Starting at the first line of the entries below, output every line exactly, up to and including the line with "Task: Click the ellipsis for more sheet tabs".

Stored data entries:
Start of Block

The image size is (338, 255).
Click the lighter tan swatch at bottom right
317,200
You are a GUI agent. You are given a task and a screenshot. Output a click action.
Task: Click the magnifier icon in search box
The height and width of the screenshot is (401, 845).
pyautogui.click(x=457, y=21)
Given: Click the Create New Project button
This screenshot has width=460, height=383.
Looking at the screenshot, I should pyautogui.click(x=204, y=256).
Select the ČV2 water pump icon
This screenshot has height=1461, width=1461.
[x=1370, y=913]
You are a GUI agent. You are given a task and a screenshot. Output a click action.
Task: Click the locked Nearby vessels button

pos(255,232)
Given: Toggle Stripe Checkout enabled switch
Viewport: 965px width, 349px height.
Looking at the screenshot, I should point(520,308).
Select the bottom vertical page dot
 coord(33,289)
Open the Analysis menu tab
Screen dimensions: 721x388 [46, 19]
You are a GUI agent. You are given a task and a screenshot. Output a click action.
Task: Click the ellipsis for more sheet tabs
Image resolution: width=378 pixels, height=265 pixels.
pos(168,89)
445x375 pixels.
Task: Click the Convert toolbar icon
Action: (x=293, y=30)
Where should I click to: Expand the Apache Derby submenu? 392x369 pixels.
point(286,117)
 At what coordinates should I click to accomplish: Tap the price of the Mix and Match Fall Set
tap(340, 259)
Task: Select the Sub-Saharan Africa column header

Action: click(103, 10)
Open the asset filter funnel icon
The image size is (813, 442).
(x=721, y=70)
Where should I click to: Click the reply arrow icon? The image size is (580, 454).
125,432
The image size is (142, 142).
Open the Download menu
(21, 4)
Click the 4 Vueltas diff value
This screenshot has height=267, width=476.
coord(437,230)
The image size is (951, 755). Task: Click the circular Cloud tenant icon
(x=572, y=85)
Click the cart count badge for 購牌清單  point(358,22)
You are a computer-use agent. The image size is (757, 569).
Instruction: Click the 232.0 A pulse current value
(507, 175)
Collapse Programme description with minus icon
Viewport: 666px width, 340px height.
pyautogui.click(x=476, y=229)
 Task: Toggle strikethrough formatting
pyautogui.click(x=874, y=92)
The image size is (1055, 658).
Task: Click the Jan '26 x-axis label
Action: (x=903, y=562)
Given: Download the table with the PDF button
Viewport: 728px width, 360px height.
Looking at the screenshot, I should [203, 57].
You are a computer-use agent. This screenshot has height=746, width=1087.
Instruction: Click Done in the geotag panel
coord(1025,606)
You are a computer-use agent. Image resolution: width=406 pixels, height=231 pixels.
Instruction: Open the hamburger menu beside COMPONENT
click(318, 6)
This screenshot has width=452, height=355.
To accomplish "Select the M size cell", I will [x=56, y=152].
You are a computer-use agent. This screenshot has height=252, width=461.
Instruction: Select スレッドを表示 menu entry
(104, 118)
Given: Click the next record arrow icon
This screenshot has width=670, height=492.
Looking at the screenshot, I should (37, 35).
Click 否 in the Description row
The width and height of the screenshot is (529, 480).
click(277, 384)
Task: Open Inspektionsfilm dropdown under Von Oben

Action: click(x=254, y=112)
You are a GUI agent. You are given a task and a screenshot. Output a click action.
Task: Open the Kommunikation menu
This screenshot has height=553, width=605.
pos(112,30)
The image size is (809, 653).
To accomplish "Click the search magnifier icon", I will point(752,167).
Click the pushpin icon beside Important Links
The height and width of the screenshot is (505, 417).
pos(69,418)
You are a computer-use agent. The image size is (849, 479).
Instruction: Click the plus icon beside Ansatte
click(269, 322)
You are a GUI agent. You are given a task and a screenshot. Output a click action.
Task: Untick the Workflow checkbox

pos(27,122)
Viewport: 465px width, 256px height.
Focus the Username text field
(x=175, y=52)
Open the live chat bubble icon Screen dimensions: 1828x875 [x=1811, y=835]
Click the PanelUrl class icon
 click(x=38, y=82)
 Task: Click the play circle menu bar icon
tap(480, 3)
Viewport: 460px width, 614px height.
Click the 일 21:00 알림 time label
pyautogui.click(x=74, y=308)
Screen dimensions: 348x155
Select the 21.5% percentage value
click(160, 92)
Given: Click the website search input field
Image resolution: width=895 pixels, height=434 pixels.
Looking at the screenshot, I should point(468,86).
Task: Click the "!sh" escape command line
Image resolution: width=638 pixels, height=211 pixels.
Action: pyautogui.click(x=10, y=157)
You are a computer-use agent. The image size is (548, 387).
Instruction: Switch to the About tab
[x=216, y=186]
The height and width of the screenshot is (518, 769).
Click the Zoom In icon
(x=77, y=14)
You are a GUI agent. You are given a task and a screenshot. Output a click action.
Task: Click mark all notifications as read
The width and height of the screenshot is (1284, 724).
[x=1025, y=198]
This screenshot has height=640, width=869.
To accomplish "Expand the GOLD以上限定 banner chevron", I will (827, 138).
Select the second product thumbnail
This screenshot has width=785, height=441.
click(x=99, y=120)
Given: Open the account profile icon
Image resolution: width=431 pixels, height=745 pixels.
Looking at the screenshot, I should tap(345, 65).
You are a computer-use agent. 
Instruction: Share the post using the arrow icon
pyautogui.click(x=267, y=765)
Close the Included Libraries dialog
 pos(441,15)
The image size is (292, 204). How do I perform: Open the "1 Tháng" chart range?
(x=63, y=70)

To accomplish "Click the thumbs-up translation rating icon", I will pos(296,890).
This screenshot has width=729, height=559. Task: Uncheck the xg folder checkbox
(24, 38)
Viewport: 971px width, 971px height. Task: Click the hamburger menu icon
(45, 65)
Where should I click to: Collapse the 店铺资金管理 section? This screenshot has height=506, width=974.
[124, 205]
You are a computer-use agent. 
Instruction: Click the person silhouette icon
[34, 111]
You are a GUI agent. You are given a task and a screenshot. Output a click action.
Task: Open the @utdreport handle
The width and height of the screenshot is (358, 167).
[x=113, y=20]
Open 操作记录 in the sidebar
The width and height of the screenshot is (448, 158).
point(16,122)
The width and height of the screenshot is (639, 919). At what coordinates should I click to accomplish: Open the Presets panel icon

End of Block

### TASK SOLUTION
The image size is (338, 255).
Click the lighter tan swatch at bottom right
317,200
You are a GUI agent. You are given a task and a screenshot. Output a click action.
Task: Click the magnifier icon in search box
The height and width of the screenshot is (401, 845).
pyautogui.click(x=457, y=21)
Given: Click the Create New Project button
This screenshot has width=460, height=383.
Looking at the screenshot, I should pyautogui.click(x=204, y=256).
Select the ČV2 water pump icon
This screenshot has height=1461, width=1461.
[x=1370, y=913]
You are a GUI agent. You are given a task and a screenshot. Output a click action.
Task: Click the locked Nearby vessels button

pos(255,232)
Given: Toggle Stripe Checkout enabled switch
Viewport: 965px width, 349px height.
Looking at the screenshot, I should point(520,308).
Select the bottom vertical page dot
 coord(33,289)
Open the Analysis menu tab
Screen dimensions: 721x388 [46, 19]
You are a GUI agent. You are given a task and a screenshot. Output a click action.
Task: Click the ellipsis for more sheet tabs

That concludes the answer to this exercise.